▸ The records:
'''

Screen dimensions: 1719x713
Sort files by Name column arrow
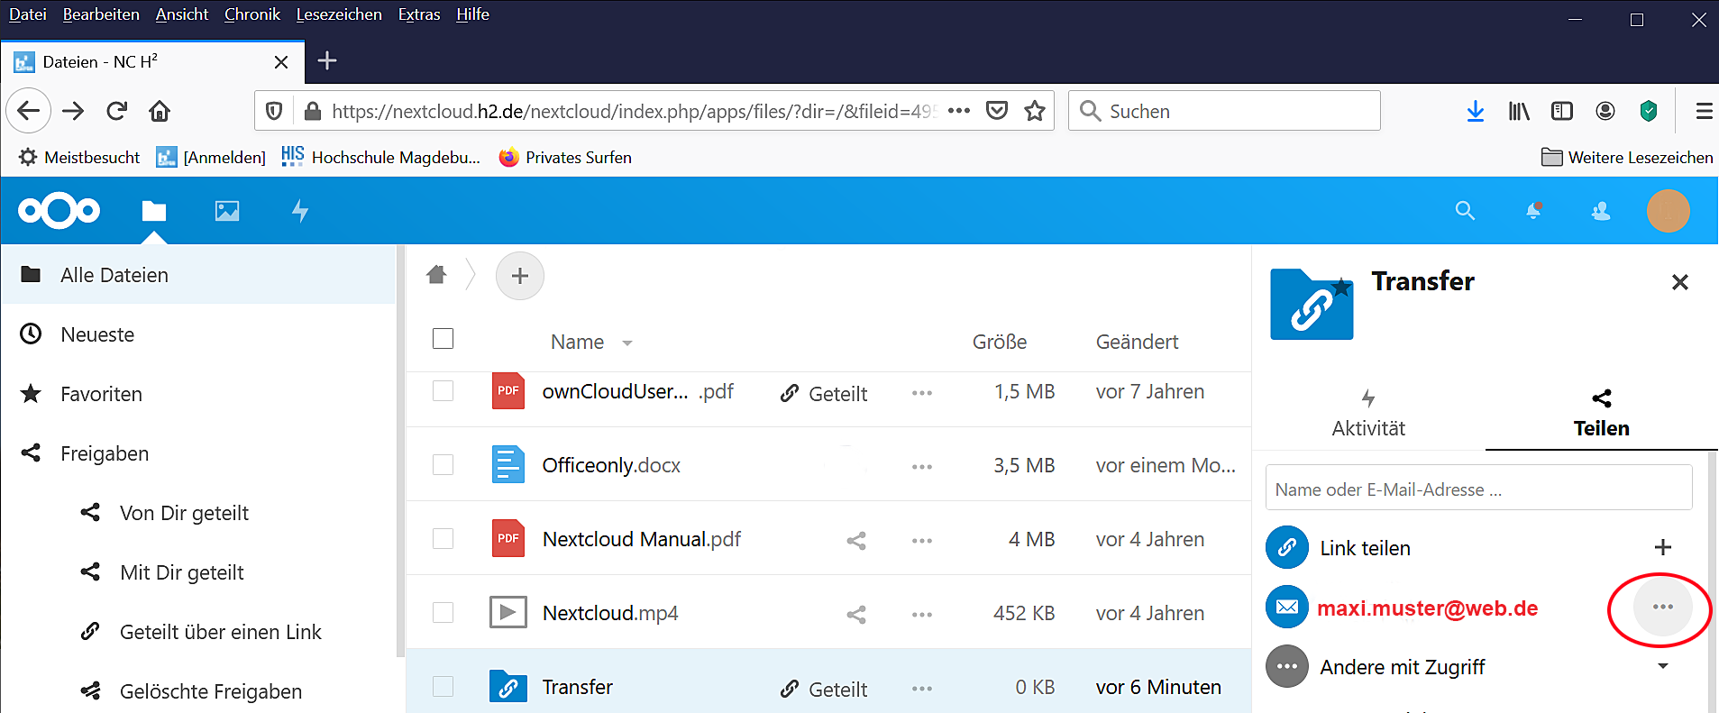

'''
'''

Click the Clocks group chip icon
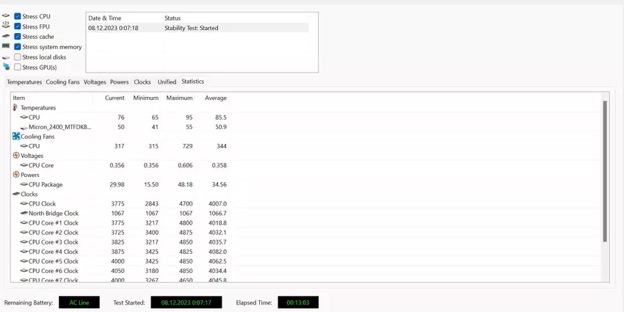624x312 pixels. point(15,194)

'''
'''

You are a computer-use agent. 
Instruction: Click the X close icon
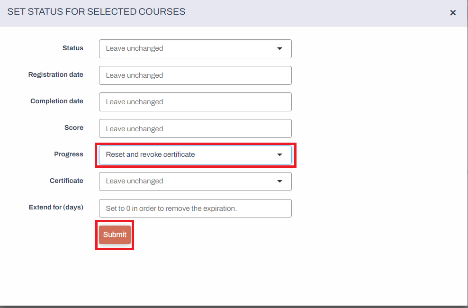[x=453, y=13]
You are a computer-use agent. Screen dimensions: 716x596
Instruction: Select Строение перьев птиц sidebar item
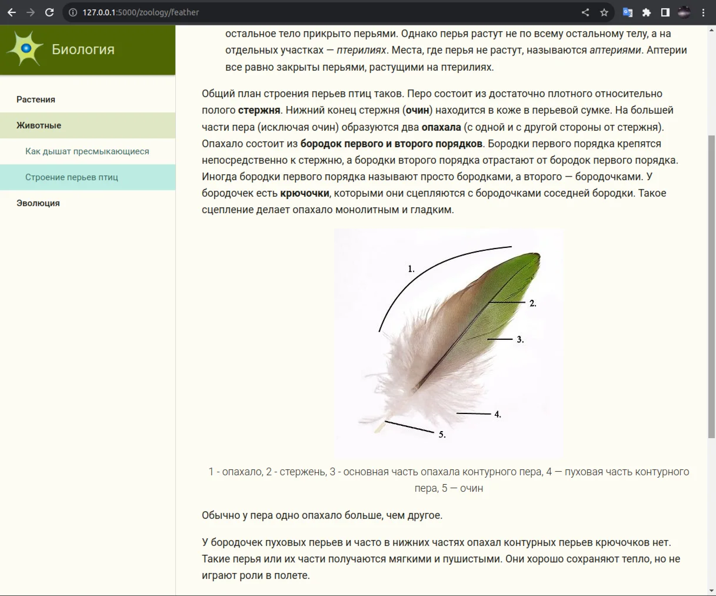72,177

'''

▸ Task prompt: Within the data above, the lines from the one with "Screen dimensions: 1719x713" to the one with "Sort files by Name column arrow" must be repeated exactly; no other line belongs in the answer.

▸ Task output:
Screen dimensions: 1719x713
Sort files by Name column arrow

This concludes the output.